UN asks to stop first execution in the US by nitrogen asphyxiation

The United States will carry out the first execution of a person sentenced to death through nitrogen hypoxia (asphyxiation with this gas) on January 25, an unprecedented method that can cause serious suffering to the prisoner, United Nations human rights experts denounced today.

The state of Alabama, in the southern United States, plans to use this technique with Kenneth Eugene Smithsentenced to death for more than three decades for murder.

Despite being included in the Alabama Execution Protocol, experts consider that this method should be reviewed before being put into practice, since it could cause Smith a “painful and humiliating” death, due to the absence of scientific evidence to demonstrate otherwise.

”Experimental executions by gas asphyxiation will likely violate the prohibition of torture and other cruel, inhuman or degrading punishment,” they noted.

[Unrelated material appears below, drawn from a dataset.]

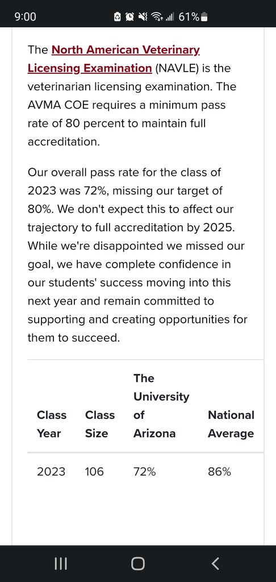276x582 pixels.
Task: Tap The University of Arizona column header
Action: (x=161, y=406)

If the execution occurs, Smith will be forced to breathe only nitrogen, which will deprive his brain and other tissues of oxygen, causing his death.

The UN experts also expressed their concern about the continuation of executions in the United States, which they believe go against the global trend towards the abolition of the death penalty.


”Poorly prepared executions, lack of transparency of protocols of execution and the use of unproven drugs to execute prisoners in the United States have continually drawn the attention of the UN mechanisms,” the experts recalled.

This declaration has been signed by the UN rapporteurs on extrajudicial, summary or arbitrary executions, Morris Tidball-Binz; on torture, Alice Jill Edwards; on the right to the enjoyment of the highest attainable standard of physical and mental health, Tlaeng Mofokeng, and on the independence of judges and lawyers, Margaret Satterthwaite.